Unfortunately, the rigor of these audits varies among certifiers. For instance, the United Egg Producers cage-free certification, an industry-funded program accepted by many states as proof of compliance, has significant drawbacks. Among them: auditors provide a week’s notice prior to each inspection and only inspect a quarter of a producer’s layer houses. Therefore, state legislation should specify acceptable certification programs, favoring truly independent third-party certifiers that perform unannounced inspections.
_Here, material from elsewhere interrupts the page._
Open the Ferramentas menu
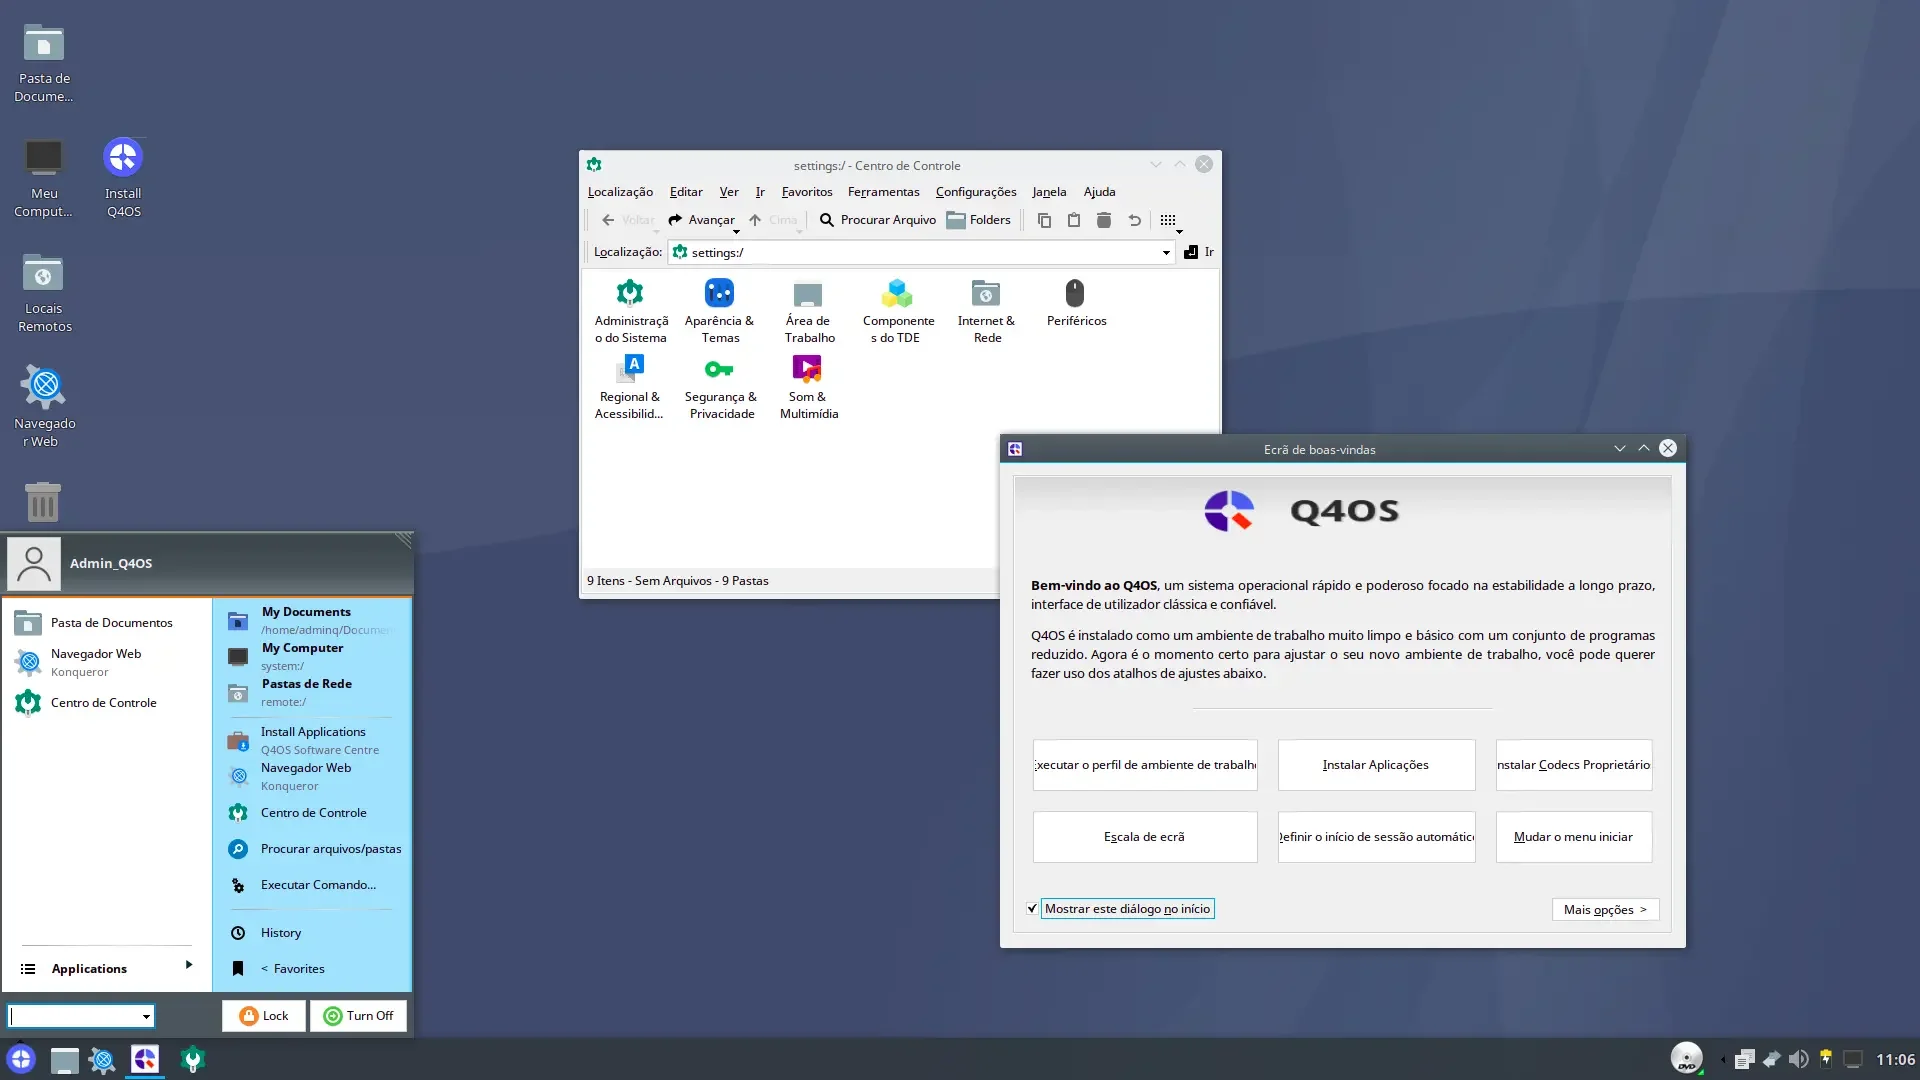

Sales bans that are fully enforced are worth pursuing, because they have the potential to meaningfully reduce animal suffering. Advocates should push for language that at least requires producers and distributors to demonstrate compliance through annual on-farm inspections by a qualified third-party certifier. Penalties for noncompliance should be substantial enough to deter violations and prevent producers from treating fines as a mere business expense.
Conclusion
Animal advocates invest significant time and resources to persuade state legislators, regulators, and voters to support laws that improve farmed animal welfare. Yet, as AWI’s 2019 and 2023 surveys reveal, weak enforcement remains a major obstacle. Advocates and policymakers should carefully analyze the degree to which states have implemented these laws and learn from their experience. We hope that AWI’s findings and recommendations will lead to stronger laws, which could substantially improve the lives of many of the 9.7 billion farmed animals raised and killed in this country each year.